Word’de her yazımı sonlandırdığımda bilgisayarım kibarca yarattığım yenilikleri saklamak isteyip istemediğimi soruyor. Düşündüm de, keşke hayattada biz o kadar çabalayıp, didinip bir şeyleri değiştirdikten sonra, birileri saklamamıza yardımcı olsa…
Neden bütün iş bize kalıyor? Değişimi planlayan biz, zaman ayıran biz, gerçekleştirmek için emek harcayan biz… İş saklamaya gelince tekrar tekrar uğraşan yine biz…
Hiç bitmiyor ulaşılacaklar, engelleri aşmalar, ikna etmeler, uğraşılar… Yapılacaklar listesinden tam bir maddeyi siliyorum, iki dakika sonra yenisi oluşuyor… Yazmak istemiyor canım ama yazmadan da hayat yaşanmıyor…

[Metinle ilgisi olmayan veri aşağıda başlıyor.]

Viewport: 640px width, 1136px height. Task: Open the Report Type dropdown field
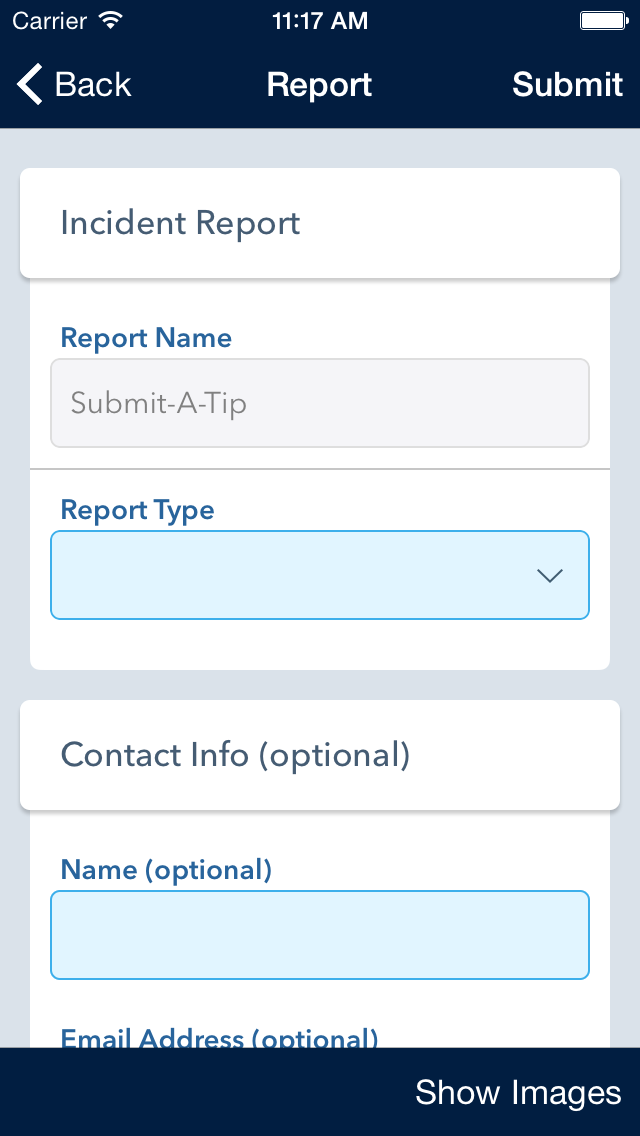point(320,575)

Kabullenme aşamasındayım sanırım. Hani diyorlar ya “ya kabul et ya değiştir”… Hayatın geçişini, zamanın akışını, toplumun her kuralını değiştiremeyeceğime göre, elbet bir gün ben de kabulleneceğim.
Sıradan olmaktan korkuyorum belki de. Herkesin yaptığını yapmaktan, her gidilen yere gitmekten, her kalıba uyum sağlamaktan… Yenilikleri kaçırmak istemiyorum… Ama en çok da kendimi kaybetmekten delice, çılgınca, herşeyi göze alırcasına korkuyorum…

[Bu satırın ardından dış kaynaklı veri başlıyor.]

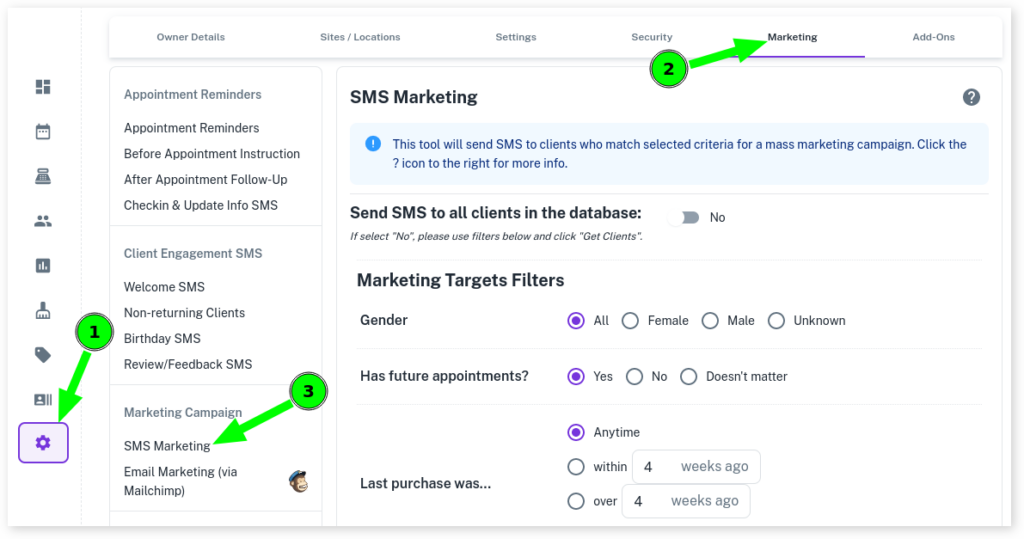Open the Birthday SMS link
Screen dimensions: 1024x539
162,338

Sınırlarımı öyle zor çizdim ki… Olduğum yere öyle güç bela geldim ki… Şimdi “save” butonuna basmak istiyorum. Ama o enerjiyi içimde bulamıyorum…
Bugün 1 Eylül… Hoşgeldin sonbahar…
eger gercekten ve istedigin icin degistiysen, zaten “auto-save” olumustur…degismek oyle zor ki, tekarar eskiye donmekte bir degisim degil mi?
Her satirini senin sesinle okuyorum ve cok ama cok mutlu oluyorum …emegine saglik biricigim….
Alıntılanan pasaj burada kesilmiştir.